More on GDPR Data Breach Notifications
Within 72 Hours
Within 72 hours after discovery of a data breach, an organization must carry out a thorough investigation to determine the nature of the breach. The goal is to answer the questions: who accessed what and when, who are those that carried out the breach, how is the data being used and who are the impacted individuals.
Organizations should put together a record of the work that has been done and the assets put in place to prevent a breach, then draft a comprehensive containment, mitigation and remediation plan. Lastly, the impacted organization needs to notify authorities within 72 hours and the affected individuals without undue delay.

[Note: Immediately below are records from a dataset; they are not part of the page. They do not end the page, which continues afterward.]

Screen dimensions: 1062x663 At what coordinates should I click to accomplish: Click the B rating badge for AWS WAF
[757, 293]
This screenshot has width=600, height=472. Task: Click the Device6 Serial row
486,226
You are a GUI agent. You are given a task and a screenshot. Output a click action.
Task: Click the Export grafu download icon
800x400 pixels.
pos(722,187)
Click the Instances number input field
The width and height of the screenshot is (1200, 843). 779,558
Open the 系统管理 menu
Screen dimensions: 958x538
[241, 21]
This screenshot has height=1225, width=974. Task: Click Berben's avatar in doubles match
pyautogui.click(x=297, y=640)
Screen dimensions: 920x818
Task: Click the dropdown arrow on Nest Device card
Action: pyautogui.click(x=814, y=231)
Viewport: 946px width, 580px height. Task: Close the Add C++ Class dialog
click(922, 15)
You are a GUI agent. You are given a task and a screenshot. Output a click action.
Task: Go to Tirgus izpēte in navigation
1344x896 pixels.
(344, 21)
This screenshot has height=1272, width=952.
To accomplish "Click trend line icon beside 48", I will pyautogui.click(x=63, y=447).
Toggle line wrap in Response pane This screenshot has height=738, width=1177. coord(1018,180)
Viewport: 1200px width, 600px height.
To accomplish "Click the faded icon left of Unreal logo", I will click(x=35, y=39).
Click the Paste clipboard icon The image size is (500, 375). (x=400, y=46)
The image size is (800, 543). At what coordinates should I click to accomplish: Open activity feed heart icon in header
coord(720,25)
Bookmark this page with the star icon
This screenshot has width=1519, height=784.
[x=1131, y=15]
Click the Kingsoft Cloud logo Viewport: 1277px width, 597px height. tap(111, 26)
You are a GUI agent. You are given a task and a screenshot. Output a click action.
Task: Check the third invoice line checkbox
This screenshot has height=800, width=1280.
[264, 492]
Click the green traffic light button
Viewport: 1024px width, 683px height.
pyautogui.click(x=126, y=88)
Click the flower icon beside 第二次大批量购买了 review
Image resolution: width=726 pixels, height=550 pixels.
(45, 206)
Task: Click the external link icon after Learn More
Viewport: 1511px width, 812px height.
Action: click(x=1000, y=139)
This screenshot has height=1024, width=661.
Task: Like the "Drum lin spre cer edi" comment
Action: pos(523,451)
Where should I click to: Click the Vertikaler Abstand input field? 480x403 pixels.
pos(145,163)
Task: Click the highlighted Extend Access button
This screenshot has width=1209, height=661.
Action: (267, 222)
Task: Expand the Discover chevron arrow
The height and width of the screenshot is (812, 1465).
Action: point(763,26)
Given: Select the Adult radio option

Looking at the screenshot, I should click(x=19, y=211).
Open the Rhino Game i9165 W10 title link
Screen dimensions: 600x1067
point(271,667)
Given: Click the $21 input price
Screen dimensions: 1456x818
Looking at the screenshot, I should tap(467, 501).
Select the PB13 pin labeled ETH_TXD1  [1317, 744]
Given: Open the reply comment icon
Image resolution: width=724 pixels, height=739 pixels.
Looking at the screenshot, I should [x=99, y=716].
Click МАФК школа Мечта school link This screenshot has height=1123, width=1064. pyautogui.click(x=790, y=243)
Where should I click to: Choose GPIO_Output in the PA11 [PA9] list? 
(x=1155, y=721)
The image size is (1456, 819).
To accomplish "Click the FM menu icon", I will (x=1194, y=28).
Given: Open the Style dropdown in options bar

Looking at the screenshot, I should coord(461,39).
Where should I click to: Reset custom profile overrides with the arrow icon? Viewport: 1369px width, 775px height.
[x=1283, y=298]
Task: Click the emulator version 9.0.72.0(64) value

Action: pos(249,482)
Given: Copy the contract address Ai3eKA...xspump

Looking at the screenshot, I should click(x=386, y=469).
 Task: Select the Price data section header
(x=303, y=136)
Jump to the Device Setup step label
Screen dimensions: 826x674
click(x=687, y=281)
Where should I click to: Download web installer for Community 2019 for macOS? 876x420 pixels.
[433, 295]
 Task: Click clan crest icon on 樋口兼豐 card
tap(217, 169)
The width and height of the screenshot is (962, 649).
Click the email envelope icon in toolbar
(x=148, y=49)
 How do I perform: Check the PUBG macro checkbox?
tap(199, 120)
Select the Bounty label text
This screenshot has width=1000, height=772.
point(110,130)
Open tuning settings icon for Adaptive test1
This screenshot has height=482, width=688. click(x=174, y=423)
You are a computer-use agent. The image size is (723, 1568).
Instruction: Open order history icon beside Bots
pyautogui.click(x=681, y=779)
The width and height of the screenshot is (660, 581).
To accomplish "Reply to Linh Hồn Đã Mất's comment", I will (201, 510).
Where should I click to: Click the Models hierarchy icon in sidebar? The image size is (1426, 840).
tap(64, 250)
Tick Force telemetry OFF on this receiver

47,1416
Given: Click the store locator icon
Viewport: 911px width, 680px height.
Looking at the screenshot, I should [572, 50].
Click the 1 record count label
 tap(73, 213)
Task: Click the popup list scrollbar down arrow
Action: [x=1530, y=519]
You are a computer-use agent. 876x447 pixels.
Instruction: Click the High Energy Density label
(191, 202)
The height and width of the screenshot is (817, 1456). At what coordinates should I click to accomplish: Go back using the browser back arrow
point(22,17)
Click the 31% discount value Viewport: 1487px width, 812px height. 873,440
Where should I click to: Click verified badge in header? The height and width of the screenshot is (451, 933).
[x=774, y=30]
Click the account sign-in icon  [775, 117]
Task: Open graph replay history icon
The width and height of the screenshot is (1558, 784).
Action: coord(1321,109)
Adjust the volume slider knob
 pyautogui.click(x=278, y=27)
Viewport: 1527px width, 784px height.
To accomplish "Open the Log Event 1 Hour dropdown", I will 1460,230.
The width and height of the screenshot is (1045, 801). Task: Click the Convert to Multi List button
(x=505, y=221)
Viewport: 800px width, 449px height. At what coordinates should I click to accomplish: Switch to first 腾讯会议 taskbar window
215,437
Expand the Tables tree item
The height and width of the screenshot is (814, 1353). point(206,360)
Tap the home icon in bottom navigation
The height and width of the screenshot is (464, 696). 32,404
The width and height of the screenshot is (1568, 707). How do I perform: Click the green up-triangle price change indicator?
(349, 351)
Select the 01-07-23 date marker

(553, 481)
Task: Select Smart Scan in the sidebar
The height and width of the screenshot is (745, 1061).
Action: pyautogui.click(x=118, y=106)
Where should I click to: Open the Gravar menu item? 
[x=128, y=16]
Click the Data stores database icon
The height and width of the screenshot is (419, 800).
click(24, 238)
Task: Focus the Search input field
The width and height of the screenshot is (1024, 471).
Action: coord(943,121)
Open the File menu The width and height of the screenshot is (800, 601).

Leverage HITRUST to Align with GDPR
Not Required, But Helpful
For organizations operating in healthcare, HIPAA and HITRUST go hand in hand enough on their own. But there is value for SaaS organizations not operating in healthcare to consider HITRUST as a supportive framework for enforcing the privacy requirements in GDPR that are not featured or prioritized in ISO 27001 (Security-focused), NIST 800-53 (Privacy is secondary) or PCI (nothing on privacy).
To be clear, a complete HITRUST certification makes little sense when you consider the costs and efforts. But adopting some of the controls and requirements would help your organization align with the GDPR privacy requirements of how data is stored, processed and deleted.